ASA Files Federal Appeal in Bid
Americans for Safe Access is appealing the federal government’s refusal to reclassify cannabis for medical use. ASA is asking a federal appeals court to compel the federal government to make cannabis available for medical use.
to Reclassify Medical Cannabis
The legal action comes in response to the federal Drug Enforcement Administration (DEA) denial of a petition by the Coalition for Rescheduling Cannabis (CRC), of which ASA is a member.
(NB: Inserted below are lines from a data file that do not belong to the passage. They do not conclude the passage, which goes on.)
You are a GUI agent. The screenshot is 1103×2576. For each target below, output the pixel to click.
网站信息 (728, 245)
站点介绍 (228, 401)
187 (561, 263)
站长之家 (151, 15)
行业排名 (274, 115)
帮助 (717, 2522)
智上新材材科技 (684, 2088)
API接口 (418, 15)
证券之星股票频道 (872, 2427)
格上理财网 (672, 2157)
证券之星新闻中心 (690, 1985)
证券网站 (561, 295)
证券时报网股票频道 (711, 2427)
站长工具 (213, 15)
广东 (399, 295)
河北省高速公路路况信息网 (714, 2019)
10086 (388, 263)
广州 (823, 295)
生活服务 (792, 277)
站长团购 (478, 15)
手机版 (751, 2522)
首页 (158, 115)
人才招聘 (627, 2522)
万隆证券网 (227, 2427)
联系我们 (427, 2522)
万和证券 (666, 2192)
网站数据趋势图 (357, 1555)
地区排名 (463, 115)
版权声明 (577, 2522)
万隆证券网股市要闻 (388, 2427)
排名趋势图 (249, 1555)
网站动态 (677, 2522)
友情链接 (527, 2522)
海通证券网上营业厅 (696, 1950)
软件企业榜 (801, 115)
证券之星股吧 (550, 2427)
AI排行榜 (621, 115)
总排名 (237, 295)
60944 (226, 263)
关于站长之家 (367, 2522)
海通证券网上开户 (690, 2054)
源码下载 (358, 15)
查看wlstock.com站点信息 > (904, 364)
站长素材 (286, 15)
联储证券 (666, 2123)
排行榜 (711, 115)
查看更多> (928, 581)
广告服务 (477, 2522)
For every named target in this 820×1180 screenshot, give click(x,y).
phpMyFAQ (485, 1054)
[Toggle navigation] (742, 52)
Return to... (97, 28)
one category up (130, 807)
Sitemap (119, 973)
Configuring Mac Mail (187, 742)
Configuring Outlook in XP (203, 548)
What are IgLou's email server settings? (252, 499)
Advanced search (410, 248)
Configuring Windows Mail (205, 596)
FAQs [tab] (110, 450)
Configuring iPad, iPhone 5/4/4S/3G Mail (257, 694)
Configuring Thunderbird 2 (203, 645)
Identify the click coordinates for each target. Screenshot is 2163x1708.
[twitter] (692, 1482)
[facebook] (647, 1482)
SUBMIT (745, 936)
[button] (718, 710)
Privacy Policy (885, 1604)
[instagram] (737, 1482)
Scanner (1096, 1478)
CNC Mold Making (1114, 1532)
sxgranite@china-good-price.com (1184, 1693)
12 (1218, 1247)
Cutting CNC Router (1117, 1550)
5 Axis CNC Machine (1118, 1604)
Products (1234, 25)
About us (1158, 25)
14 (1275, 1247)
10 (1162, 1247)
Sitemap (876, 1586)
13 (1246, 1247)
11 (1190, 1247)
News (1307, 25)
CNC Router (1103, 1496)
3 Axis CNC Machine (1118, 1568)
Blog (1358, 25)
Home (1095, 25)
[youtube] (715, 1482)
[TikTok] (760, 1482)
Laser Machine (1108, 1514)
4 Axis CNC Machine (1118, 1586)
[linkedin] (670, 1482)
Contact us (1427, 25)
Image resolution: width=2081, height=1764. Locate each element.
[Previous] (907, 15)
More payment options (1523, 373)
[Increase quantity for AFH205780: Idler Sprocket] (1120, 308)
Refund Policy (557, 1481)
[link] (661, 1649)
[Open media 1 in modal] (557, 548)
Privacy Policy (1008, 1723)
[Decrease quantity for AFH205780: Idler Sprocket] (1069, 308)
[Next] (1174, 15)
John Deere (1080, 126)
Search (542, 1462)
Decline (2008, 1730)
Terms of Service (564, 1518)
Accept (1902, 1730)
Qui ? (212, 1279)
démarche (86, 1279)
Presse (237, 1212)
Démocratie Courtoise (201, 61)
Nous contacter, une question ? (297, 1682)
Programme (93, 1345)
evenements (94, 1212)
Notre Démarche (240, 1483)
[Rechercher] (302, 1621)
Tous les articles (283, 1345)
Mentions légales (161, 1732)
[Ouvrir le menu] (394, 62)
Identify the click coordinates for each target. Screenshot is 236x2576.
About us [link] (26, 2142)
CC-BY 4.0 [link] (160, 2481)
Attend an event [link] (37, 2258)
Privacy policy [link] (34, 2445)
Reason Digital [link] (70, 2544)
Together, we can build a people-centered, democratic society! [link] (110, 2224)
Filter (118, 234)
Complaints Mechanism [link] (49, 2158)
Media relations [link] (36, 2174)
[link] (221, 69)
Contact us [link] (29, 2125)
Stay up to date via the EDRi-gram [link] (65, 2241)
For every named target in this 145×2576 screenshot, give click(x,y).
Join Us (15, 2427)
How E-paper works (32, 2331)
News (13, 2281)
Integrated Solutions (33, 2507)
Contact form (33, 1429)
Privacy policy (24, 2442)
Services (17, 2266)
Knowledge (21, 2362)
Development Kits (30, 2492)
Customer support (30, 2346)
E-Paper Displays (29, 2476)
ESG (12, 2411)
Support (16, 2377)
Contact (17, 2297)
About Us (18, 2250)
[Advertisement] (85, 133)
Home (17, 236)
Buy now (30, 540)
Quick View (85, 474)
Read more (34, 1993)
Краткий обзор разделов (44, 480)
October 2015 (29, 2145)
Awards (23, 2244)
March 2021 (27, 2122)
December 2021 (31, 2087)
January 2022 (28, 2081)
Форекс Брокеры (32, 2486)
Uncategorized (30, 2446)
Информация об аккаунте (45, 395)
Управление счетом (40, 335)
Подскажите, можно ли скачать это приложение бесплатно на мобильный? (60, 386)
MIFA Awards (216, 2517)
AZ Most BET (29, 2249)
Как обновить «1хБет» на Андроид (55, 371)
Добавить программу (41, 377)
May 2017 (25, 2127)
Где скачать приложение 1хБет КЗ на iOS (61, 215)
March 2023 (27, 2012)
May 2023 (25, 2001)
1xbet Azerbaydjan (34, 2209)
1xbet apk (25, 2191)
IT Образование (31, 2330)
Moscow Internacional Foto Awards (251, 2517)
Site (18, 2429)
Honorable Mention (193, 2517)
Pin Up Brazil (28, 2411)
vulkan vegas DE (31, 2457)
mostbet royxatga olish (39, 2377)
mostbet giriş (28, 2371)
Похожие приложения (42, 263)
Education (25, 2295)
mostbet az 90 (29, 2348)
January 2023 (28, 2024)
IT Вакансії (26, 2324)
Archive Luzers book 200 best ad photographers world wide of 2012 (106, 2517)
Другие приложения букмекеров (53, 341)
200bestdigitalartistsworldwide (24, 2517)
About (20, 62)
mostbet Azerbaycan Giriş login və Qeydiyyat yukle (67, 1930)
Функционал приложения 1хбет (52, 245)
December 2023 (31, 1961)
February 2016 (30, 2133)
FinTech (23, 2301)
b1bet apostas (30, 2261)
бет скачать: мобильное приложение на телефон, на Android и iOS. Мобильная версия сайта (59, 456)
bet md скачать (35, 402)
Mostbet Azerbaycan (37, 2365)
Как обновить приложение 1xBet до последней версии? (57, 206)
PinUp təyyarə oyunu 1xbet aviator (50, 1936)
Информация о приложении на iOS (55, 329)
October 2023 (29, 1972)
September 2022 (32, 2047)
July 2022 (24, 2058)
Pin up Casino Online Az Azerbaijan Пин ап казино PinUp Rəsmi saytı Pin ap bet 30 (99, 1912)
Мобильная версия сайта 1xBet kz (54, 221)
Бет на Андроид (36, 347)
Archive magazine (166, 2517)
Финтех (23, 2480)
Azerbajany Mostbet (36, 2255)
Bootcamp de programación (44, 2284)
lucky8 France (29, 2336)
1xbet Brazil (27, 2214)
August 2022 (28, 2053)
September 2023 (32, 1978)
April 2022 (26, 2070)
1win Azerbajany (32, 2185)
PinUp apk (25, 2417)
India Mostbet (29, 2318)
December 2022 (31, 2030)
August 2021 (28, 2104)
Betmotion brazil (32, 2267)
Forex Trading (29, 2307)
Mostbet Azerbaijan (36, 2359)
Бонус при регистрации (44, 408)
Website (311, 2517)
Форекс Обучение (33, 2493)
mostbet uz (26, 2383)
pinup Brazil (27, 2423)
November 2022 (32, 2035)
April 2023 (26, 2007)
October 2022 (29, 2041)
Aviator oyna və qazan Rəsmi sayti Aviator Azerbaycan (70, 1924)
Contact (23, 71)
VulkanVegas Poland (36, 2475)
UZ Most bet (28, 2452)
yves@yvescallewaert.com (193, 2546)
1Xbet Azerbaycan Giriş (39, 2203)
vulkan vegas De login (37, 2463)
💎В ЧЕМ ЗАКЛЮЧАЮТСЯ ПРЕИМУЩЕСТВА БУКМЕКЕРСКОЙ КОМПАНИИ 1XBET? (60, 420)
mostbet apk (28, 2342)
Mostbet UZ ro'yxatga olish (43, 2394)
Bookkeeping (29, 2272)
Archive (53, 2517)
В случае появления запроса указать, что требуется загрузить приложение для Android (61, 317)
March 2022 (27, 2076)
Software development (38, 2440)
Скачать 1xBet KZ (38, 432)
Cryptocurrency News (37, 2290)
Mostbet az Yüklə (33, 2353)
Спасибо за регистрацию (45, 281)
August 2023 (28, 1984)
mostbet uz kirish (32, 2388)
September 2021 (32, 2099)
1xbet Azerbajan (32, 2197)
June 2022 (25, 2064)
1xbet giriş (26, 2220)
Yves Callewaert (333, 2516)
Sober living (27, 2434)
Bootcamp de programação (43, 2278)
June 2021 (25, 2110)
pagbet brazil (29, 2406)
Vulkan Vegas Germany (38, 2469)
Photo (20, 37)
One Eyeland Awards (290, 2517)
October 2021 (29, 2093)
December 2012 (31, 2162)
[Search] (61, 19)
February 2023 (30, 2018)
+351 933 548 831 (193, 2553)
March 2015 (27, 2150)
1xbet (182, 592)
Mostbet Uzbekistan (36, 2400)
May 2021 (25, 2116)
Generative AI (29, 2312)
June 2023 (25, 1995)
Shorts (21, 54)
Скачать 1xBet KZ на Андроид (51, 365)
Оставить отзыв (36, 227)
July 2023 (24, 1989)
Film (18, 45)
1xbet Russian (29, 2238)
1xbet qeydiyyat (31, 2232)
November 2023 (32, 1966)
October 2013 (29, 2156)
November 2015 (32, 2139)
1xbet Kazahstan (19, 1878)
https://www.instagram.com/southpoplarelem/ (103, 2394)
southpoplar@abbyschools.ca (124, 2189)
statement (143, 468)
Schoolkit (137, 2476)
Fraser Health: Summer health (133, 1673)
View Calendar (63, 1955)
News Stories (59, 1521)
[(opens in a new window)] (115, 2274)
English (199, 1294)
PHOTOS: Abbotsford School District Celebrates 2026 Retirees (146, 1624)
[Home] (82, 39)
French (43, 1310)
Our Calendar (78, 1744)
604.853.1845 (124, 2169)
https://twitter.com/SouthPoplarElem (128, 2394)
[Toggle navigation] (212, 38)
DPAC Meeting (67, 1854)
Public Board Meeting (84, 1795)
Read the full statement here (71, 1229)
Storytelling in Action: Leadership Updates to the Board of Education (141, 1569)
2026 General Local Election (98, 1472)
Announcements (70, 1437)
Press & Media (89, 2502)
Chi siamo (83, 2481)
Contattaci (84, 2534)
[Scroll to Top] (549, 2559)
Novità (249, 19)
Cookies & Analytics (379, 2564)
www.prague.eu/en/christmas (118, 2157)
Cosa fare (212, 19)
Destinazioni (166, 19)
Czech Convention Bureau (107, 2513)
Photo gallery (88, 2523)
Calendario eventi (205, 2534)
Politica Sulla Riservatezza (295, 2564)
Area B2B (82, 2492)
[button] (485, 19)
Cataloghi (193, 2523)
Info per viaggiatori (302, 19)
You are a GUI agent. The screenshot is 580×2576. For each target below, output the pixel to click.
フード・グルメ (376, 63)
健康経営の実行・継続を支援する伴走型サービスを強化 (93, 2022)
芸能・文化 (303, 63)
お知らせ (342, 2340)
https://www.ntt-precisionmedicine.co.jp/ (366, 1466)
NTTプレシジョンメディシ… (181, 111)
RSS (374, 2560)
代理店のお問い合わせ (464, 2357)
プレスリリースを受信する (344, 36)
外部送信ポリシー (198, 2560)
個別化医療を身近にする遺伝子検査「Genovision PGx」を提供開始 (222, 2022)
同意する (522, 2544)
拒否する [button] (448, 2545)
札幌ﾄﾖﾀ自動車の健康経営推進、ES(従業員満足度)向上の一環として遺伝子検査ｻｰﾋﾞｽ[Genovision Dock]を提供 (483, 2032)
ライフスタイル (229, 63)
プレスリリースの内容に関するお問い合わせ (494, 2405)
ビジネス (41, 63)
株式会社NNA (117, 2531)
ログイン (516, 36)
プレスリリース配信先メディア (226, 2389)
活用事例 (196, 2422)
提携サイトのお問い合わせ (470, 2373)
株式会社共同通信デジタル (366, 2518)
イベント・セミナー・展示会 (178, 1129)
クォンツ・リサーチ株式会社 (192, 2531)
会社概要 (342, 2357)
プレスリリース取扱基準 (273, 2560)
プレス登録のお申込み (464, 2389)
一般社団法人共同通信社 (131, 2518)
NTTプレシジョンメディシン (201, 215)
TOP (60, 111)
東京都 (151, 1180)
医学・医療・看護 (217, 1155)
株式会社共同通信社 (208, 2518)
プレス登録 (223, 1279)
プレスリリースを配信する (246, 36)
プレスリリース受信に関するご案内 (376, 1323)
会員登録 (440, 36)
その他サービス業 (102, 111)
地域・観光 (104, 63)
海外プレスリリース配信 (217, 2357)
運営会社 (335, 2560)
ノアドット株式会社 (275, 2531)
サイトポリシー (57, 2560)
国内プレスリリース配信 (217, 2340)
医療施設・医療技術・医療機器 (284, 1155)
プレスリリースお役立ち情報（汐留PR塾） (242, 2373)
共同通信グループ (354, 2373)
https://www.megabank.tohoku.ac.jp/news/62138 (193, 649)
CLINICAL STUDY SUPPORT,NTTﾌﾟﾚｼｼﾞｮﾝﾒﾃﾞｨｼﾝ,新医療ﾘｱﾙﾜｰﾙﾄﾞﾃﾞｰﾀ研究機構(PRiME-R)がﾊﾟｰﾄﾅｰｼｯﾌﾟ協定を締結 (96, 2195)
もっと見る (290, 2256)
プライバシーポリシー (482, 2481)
That petition was originally filed in 2002 and only acted on by the DEA when the CRC sued the government for unreasonable delay.
'The Obama Administration, like those before it, is playing politics with medical cannabis at the expense of sick and dying Americans,' said ASA Chief Counsel Joe Elford, who filed the appeal today. “But now the government will have to answer in court why it continues to ignore the overwhelming weight of scientific evidence.'
Since 1970, two other rescheduling petitions have sought to restore cannabis to the list of recognized medicines, but the medical record was reviewed only once by the courts in 1994. Since then thousands of peer reviewed articles have been published on research exploring the medical applications and potential of cannabis and the cannabinoids that are its constituent chemicals.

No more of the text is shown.